> _DATA_:
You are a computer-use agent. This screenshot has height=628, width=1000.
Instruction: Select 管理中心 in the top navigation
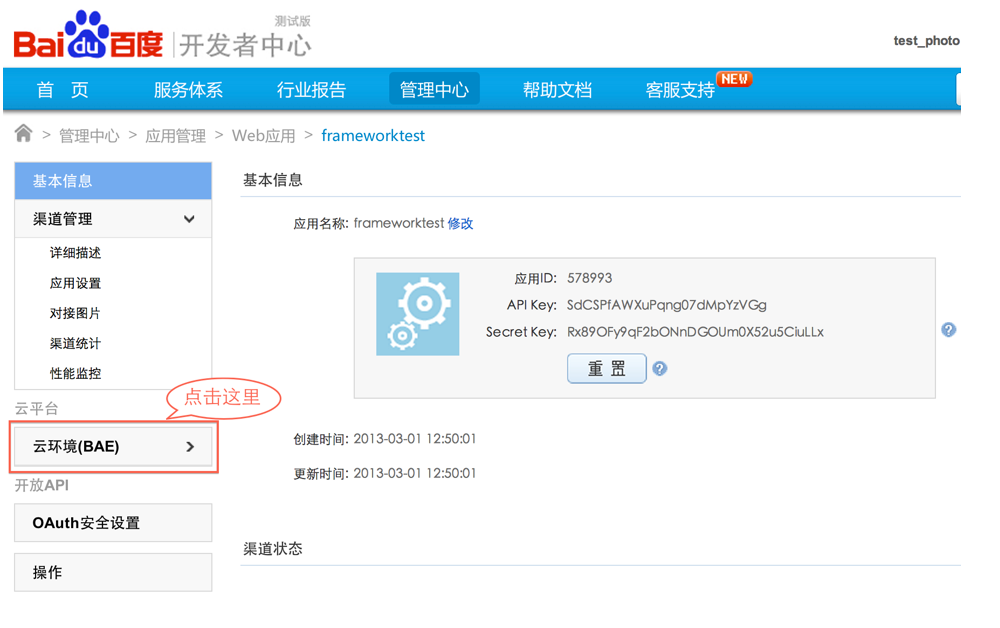434,90
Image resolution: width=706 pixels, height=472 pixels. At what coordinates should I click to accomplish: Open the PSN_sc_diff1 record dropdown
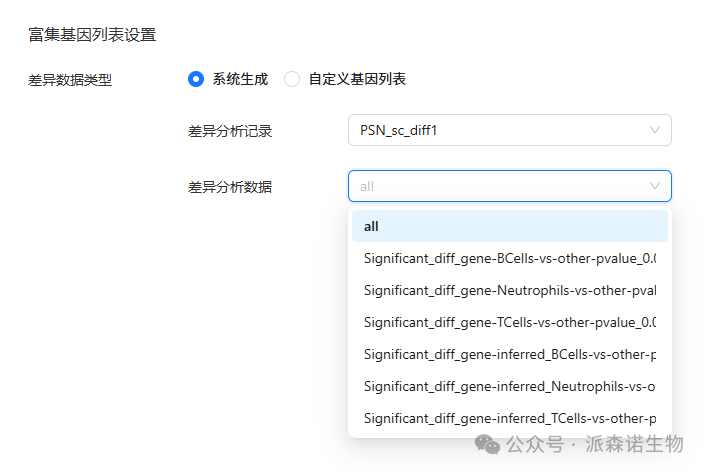500,130
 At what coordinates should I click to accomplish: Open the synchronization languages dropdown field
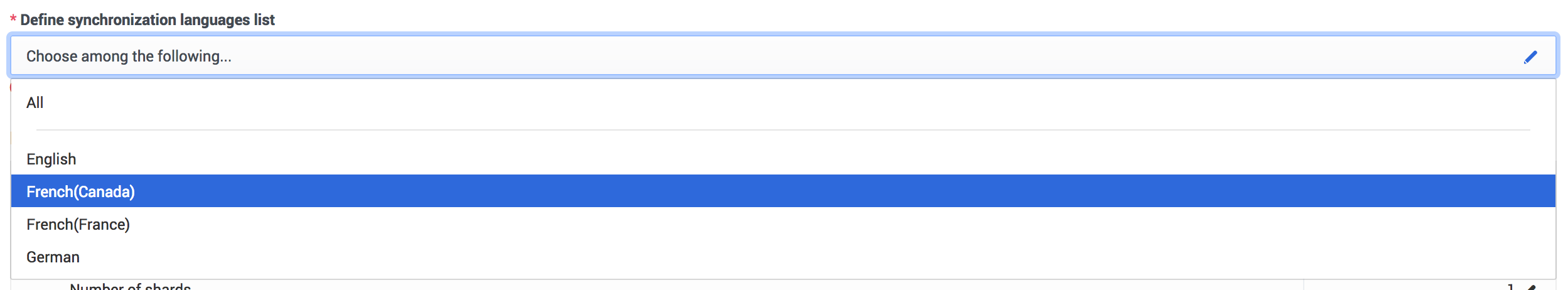tap(782, 56)
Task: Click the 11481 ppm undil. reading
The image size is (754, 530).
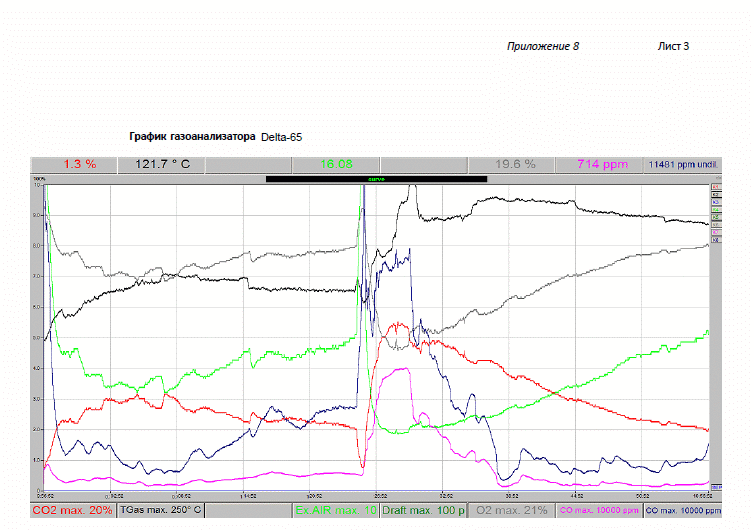Action: 683,164
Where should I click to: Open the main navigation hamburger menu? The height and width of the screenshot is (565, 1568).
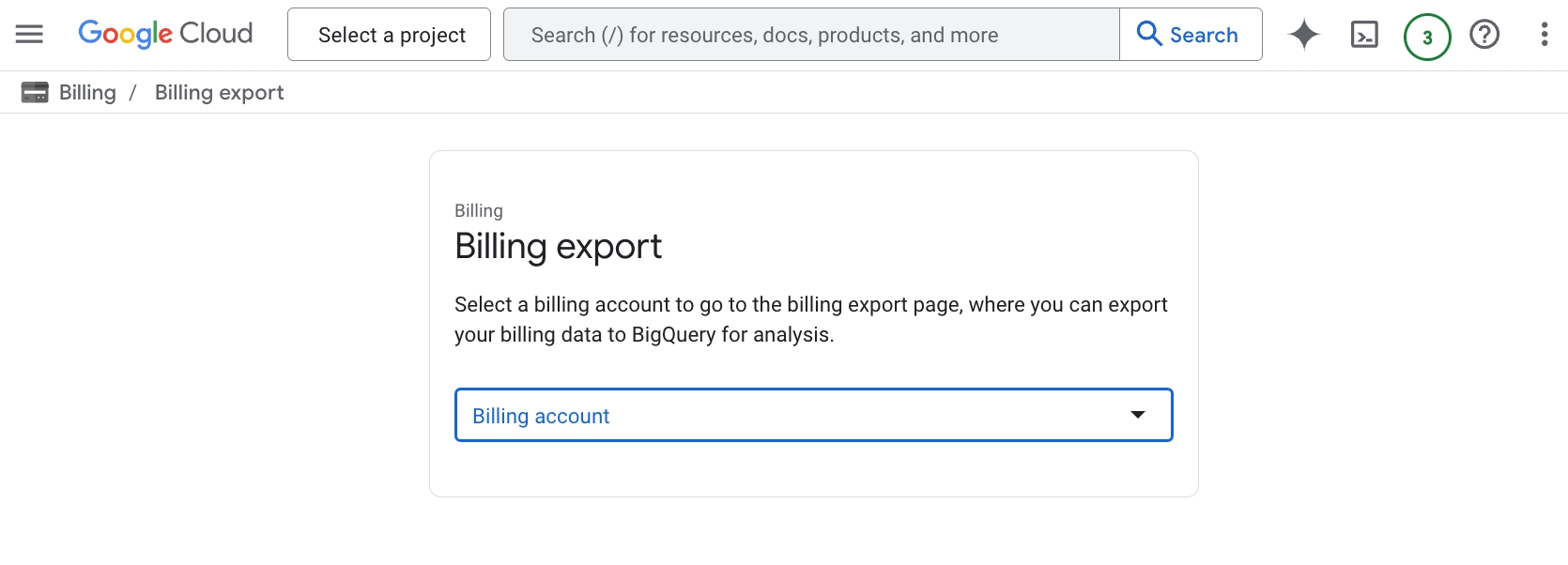tap(29, 35)
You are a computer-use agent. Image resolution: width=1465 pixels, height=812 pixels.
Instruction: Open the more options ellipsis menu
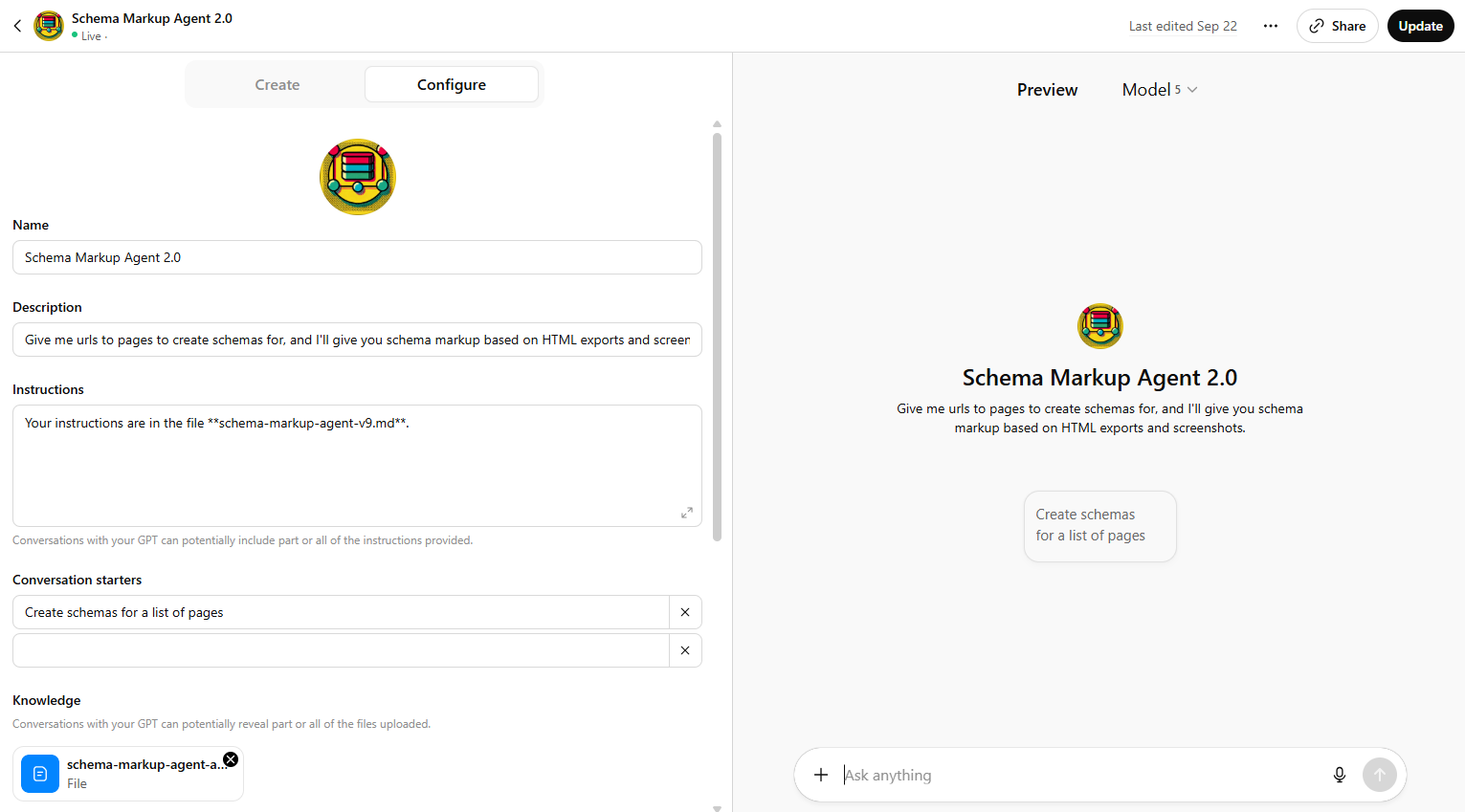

> _WORK INSTRUCTION_:
When you copy the entries above, reproduce each line exactly and leave out any pictures.

> _EXERCISE SOLUTION_:
You are a computer-use agent. This screenshot has height=628, width=1000.
Instruction: Select 管理中心 in the top navigation
434,90
Image resolution: width=706 pixels, height=472 pixels. At what coordinates should I click to accomplish: Open the PSN_sc_diff1 record dropdown
500,130
 At what coordinates should I click to accomplish: Open the synchronization languages dropdown field
tap(782, 56)
Task: Click the 11481 ppm undil. reading
The image size is (754, 530).
Action: 683,164
Where should I click to: Open the main navigation hamburger menu? The height and width of the screenshot is (565, 1568).
tap(29, 35)
You are a computer-use agent. Image resolution: width=1465 pixels, height=812 pixels.
Instruction: Open the more options ellipsis menu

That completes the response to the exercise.